_Work instruction_
From the first line of the data through the line containing "Task: Click the GISB profile icon", return each line exactly.

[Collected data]
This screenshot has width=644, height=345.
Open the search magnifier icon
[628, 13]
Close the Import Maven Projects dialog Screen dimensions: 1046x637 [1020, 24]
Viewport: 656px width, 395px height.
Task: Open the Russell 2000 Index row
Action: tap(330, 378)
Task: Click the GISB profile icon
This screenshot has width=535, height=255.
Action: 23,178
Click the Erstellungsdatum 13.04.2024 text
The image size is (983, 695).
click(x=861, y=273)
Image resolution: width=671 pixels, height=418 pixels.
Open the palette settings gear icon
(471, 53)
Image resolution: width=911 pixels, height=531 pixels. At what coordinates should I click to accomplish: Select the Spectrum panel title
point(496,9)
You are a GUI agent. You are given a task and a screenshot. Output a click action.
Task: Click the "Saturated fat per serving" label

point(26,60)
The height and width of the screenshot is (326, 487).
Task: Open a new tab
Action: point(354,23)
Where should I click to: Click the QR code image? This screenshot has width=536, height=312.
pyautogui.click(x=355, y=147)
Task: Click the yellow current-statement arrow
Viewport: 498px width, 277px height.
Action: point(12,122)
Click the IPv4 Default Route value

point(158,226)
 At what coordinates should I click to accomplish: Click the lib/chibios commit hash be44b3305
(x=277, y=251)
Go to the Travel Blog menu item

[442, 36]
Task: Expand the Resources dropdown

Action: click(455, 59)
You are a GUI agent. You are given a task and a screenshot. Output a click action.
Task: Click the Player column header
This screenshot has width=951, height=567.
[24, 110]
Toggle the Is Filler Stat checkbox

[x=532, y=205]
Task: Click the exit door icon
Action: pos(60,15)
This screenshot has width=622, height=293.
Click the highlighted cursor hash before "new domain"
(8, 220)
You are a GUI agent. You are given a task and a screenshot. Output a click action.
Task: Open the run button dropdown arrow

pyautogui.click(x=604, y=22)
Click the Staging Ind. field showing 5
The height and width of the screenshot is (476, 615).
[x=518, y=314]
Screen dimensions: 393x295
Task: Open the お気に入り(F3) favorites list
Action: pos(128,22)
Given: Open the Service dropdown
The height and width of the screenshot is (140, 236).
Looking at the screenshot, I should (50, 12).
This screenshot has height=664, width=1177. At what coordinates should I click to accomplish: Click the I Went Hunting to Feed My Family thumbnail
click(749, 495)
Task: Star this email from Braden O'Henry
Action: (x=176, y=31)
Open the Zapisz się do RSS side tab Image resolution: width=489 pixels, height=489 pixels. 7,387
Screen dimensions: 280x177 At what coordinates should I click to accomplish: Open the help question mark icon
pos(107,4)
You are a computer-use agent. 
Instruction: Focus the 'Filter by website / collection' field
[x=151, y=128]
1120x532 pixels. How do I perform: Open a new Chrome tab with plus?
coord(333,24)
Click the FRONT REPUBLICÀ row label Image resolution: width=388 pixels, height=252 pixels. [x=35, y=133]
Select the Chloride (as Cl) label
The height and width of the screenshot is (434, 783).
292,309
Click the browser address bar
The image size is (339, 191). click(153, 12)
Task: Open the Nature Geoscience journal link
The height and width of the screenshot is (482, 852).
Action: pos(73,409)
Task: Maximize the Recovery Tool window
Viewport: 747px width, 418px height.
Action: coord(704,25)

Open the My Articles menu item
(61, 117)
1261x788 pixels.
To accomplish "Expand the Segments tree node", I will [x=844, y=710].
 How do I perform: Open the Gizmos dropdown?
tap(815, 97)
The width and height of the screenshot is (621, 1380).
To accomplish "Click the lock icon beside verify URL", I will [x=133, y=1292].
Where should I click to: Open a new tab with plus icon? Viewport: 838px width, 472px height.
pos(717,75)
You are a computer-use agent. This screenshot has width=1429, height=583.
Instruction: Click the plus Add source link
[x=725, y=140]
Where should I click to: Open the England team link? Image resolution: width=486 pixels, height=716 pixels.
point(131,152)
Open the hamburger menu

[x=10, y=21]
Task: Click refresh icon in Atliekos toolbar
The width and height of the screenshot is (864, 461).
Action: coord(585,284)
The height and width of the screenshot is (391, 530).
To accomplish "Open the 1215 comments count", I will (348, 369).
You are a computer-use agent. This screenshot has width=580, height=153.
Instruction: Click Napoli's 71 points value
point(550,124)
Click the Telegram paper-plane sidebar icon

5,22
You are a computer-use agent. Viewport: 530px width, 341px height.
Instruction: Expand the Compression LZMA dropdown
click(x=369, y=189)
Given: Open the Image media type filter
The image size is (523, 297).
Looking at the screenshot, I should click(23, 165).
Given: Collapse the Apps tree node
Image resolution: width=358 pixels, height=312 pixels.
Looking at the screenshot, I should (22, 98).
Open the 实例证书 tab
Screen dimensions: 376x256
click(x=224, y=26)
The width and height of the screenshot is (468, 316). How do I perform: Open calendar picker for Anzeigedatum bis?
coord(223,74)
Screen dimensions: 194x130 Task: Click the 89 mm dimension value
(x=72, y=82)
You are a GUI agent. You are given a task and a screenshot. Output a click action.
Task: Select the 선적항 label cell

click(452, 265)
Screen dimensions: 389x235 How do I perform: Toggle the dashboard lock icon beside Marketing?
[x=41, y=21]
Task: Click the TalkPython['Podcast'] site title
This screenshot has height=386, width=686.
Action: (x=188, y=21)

_Answer space_
This screenshot has width=644, height=345.
Open the search magnifier icon
[628, 13]
Close the Import Maven Projects dialog Screen dimensions: 1046x637 [1020, 24]
Viewport: 656px width, 395px height.
Task: Open the Russell 2000 Index row
Action: tap(330, 378)
Task: Click the GISB profile icon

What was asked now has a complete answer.